1~3月期ドラマでは『3年A組-今から皆さんは、人質です-』に、電脳部に所属するアニメ好きの堀部瑠奈役で出演した。「キャラクターについては、何を考えているのかよく分からない子だとお聞きしましたが、なかなか理解するのが難しくて。身近に瑠奈に似ている感じの人がいるので、その子をイメージしながら、役に近付けるように頑張りました。緊迫感のある話なので、共演者のみんなとは、モニターを見ながら『このシーンすごいね』と話したり。一颯先生(菅田将暉)には、心臓をつかまれるような迫力があって。スタンバイ中も心を緩めない感じに圧倒されていました」。
オーディションで抜てき
もともとドラマが大好きで、坂元裕二脚本の『Woman』(13年)など、セリフを書き起こしていたほど。『先に生まれただけの僕』(17年)に出演した際は、両作品に携わる水田伸生監督に自ら話しかけに行ったそう。「私のすごく好きなシーンについて、どう撮ったのかを教えてくださいました。

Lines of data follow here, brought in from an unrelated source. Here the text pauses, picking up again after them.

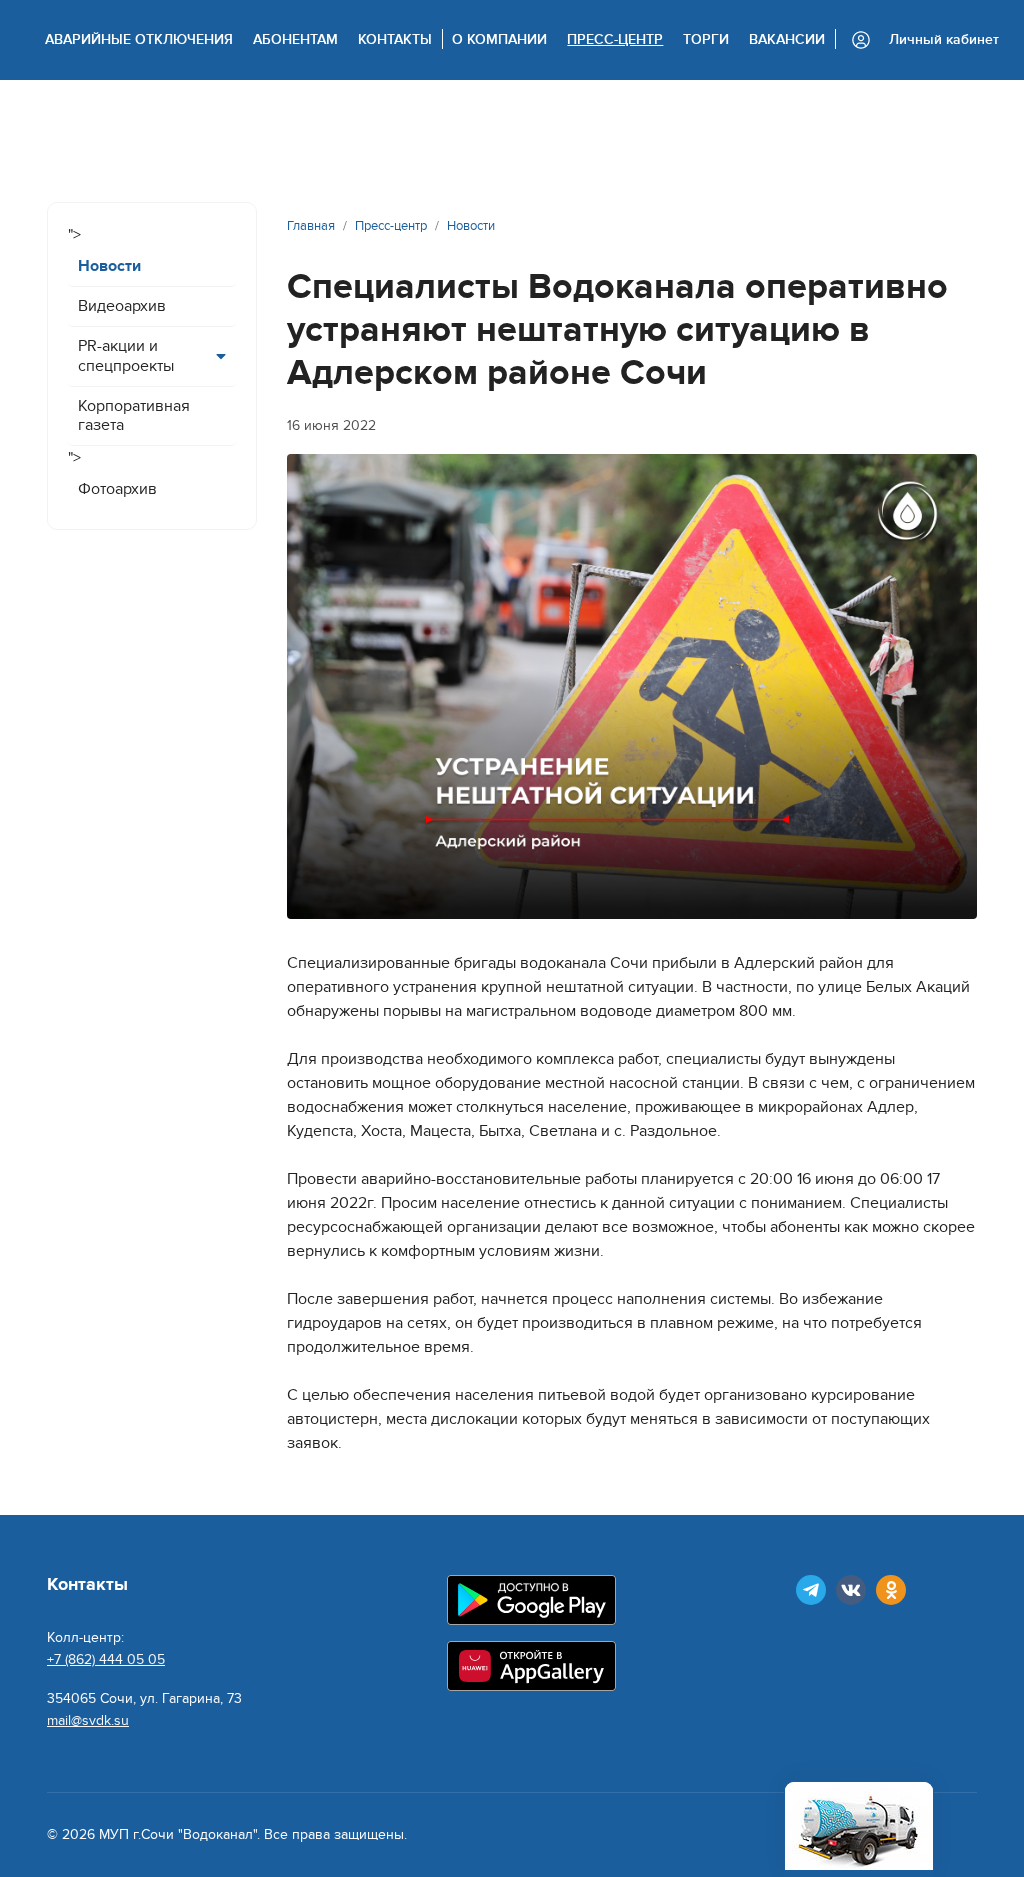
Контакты (395, 39)
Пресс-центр (615, 39)
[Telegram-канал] (811, 1590)
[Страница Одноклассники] (891, 1590)
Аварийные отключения (139, 39)
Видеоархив (122, 306)
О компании (499, 39)
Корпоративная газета (134, 415)
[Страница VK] (851, 1590)
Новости (109, 266)
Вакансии (787, 39)
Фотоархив (117, 489)
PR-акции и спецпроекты (126, 355)
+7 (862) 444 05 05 (106, 1659)
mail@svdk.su (88, 1720)
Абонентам (295, 39)
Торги (706, 39)
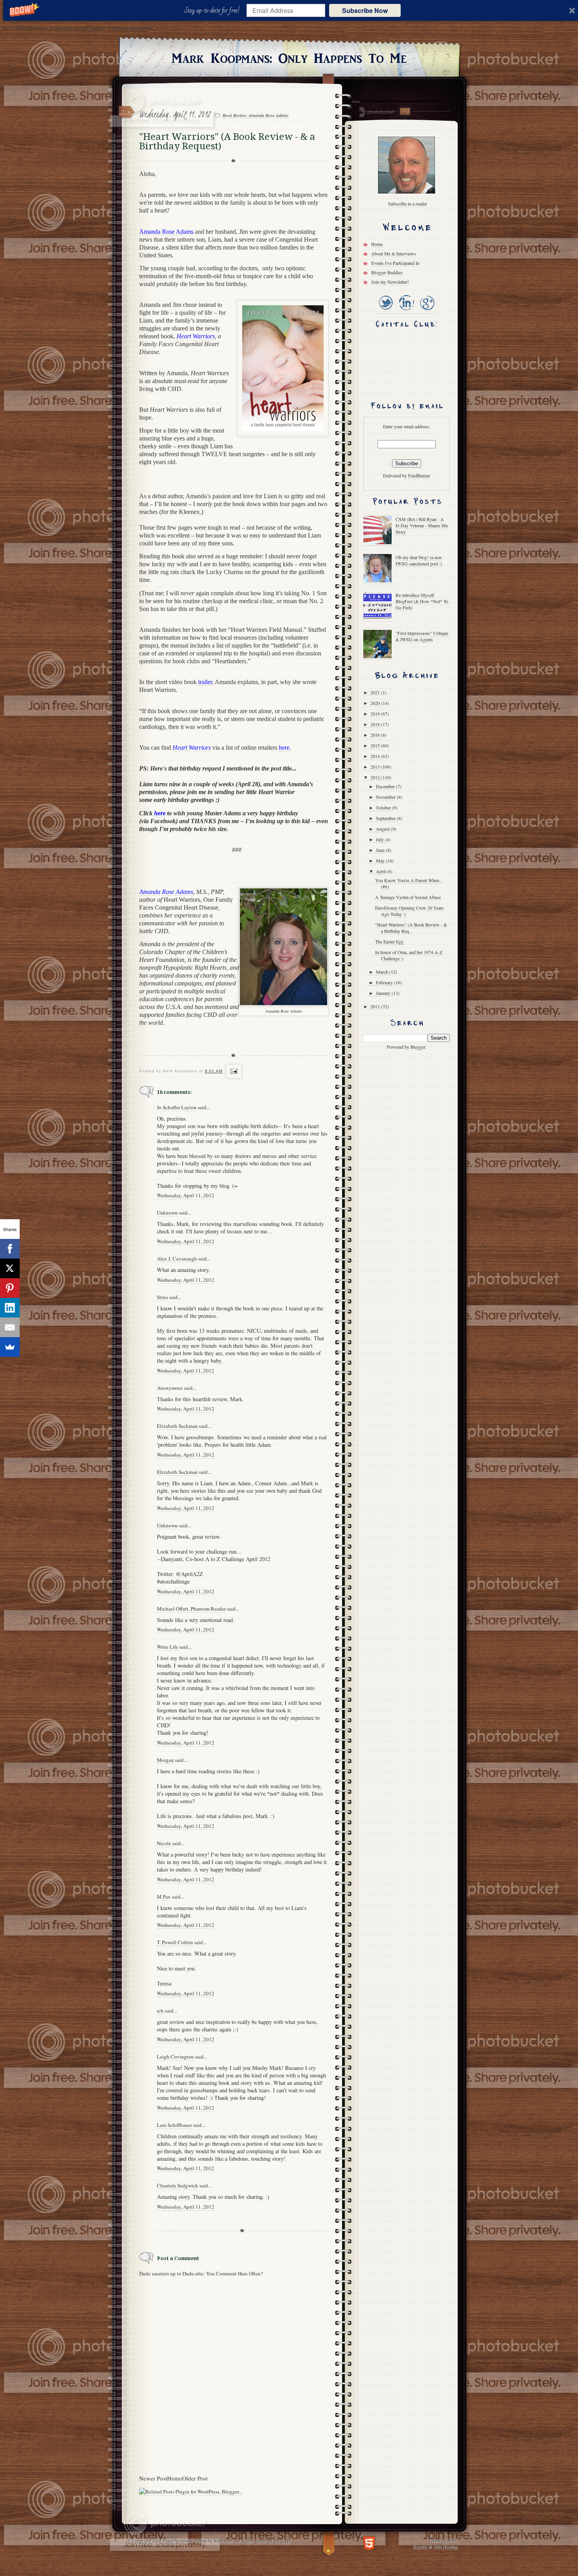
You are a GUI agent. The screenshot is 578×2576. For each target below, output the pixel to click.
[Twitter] (386, 310)
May (381, 860)
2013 (375, 766)
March (382, 972)
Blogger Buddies (387, 272)
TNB (285, 2540)
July (380, 839)
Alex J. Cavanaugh (177, 1258)
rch (160, 2010)
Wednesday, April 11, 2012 (185, 1195)
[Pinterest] (10, 1288)
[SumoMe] (10, 1347)
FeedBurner (419, 475)
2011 (375, 1006)
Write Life (167, 1646)
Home (174, 2478)
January (384, 993)
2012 (375, 777)
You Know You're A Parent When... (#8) (409, 883)
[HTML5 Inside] (369, 2542)
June (381, 850)
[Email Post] (233, 1071)
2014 (375, 756)
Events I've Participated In (395, 263)
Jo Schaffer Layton (177, 1107)
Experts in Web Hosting (435, 2546)
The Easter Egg (389, 941)
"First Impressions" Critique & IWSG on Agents (422, 636)
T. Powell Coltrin (175, 1942)
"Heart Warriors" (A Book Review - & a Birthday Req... (411, 927)
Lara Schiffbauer (174, 2124)
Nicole (164, 1843)
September (386, 818)
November (386, 797)
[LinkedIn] (406, 310)
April (381, 871)
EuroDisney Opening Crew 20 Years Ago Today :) (409, 911)
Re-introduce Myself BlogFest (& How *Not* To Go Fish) (422, 601)
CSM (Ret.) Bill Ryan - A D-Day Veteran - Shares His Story (422, 525)
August (383, 829)
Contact (404, 111)
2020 (375, 703)
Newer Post (153, 2478)
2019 (375, 713)
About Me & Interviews (393, 253)
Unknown (167, 1212)
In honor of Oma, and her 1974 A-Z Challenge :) (408, 955)
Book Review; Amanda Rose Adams (256, 115)
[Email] (10, 1327)
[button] (213, 10)
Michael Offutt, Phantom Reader (191, 1608)
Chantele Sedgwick (177, 2185)
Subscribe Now (365, 10)
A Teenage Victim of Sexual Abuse (408, 897)
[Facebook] (10, 1249)
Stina (162, 1297)
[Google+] (426, 310)
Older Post (195, 2478)
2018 (375, 724)
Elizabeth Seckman (177, 1425)
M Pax (164, 1896)
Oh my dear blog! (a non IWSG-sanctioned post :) (419, 560)
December (386, 786)
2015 (375, 745)
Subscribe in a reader (407, 203)
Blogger (417, 1047)
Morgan (165, 1759)
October (384, 807)
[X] (10, 1268)
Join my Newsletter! (390, 282)
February (385, 982)
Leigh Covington (175, 2056)
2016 (375, 735)
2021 (375, 692)
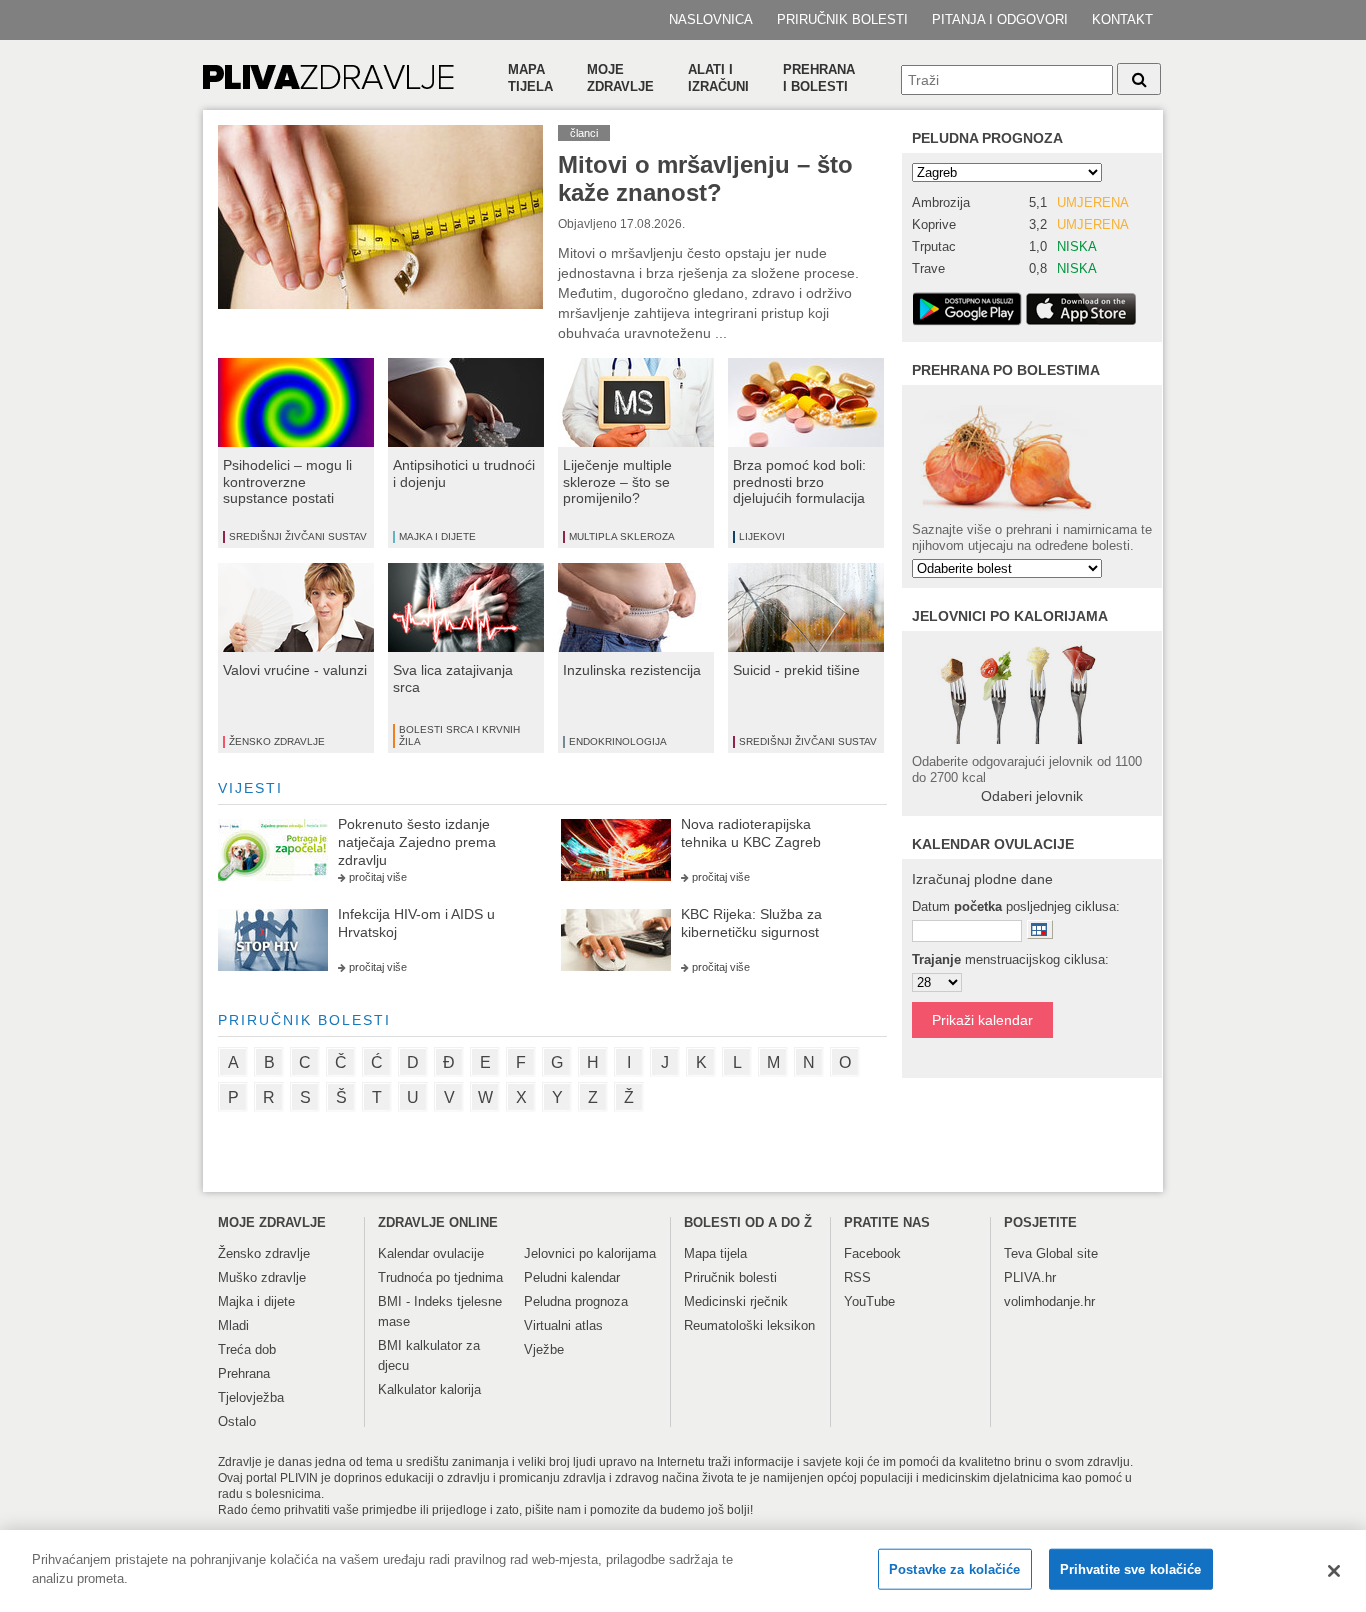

『獣なれ』では水田監督とご一緒するのが2度目だったので、期待に応えられるかとガチガチに緊張してお会いしたら、『ロボットみたいだぞ』って言われました(笑)」。
オーディションに強いことが記事になったこともある。7月19日に公開される新海誠監督の新作アニメ『天気の子』では、ヒロインに抜てきされた。「オーディションのときに、相手の帆高役を新海監督がやってくださったんです。驚いたけど、不思議とリラックスしてできました。先日Vコンテを見させていただいて、『私が陽菜? 本当にいいのかな』と思いましたが、この作品に取り組めることが大きな喜びになっています」。